Three stages, one forward pass.
Classical OCR is a pipeline of three modules. First a detector draws boxes around text regions; then a recogniser reads the pixels inside each box into characters; finally a post-processor corrects the output and resolves reading order. Each module can fail independently, and the errors compound.
Detection granularity has shifted from words to lines to whole regions. Word-level detection — the CRAFT / EAST tradition — still dominates scene text. Line-level dominates documents. Region-level detection is where modern vision-language models thrive: they see entire paragraphs as semantic units and preserve layout without a separate analysis step.
Recognition used to be CTC — Connectionist Temporal Classification — which is fast but treats each character as independent. Attention-based decoders, standard since 2018, let the model condition each character on the whole image. That is why modern OCR finally stops confusing “rn” with “m” and “l” with “1”.

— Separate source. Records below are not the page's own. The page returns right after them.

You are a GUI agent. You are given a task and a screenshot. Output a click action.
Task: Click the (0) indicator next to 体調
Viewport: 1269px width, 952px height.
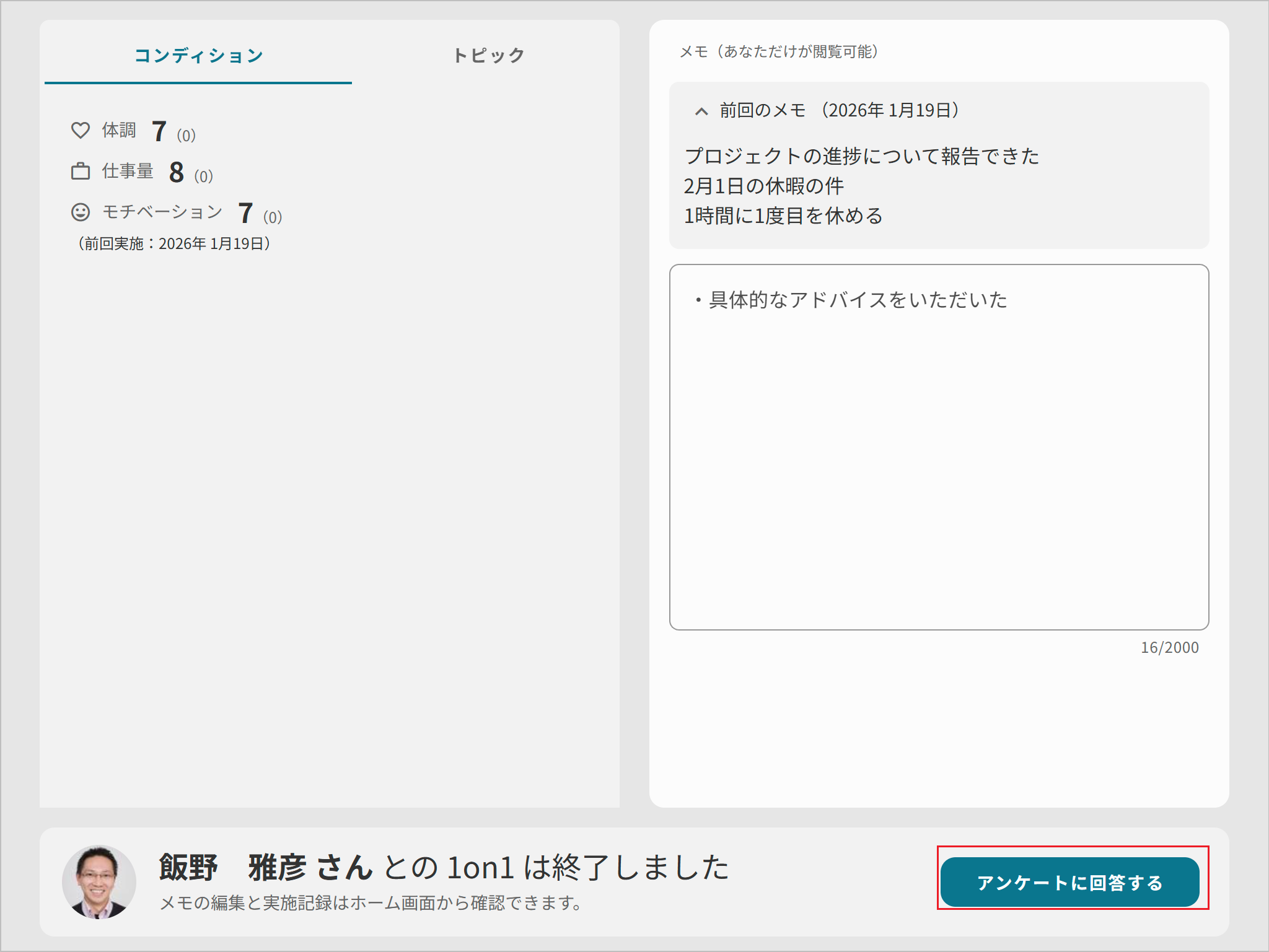(187, 134)
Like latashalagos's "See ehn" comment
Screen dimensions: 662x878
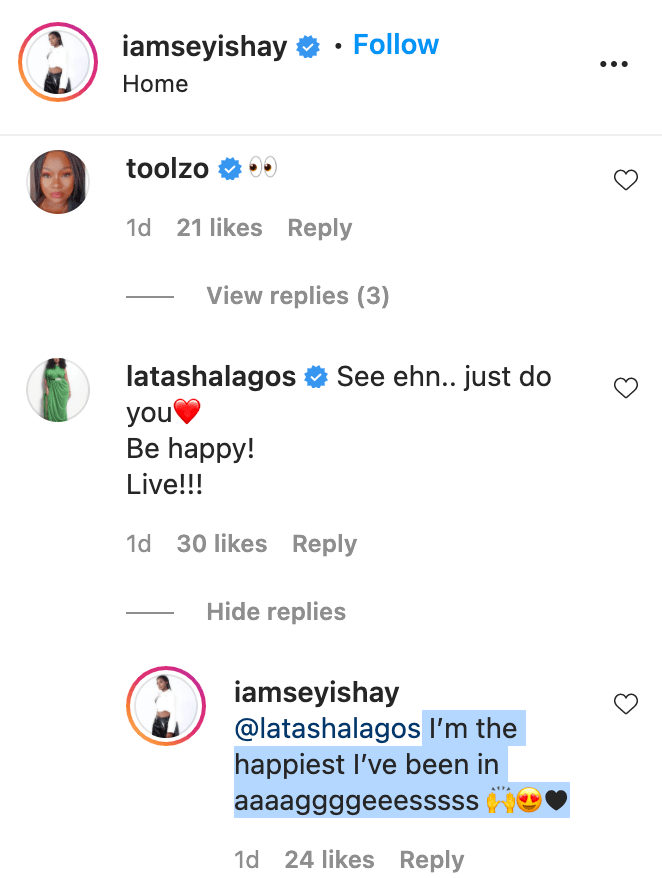pos(626,389)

Post-processing is the unsexy part: language-model correction (“teh” to “the”), layout analysis (read left column before right), table structure recognition (scored by TEDS), and confidence filtering. It is also where traditional pipelines most often embarrass themselves.
The 2023–2026 shift is that vision-language models fold all three stages into a single forward pass. They read the document the way a literate human does — as one object, with layout, structure and language considered at once. That is why the top of Fig 1 is dominated by VLM-class open-source models and why Tesseract has quietly slid off the leaderboard.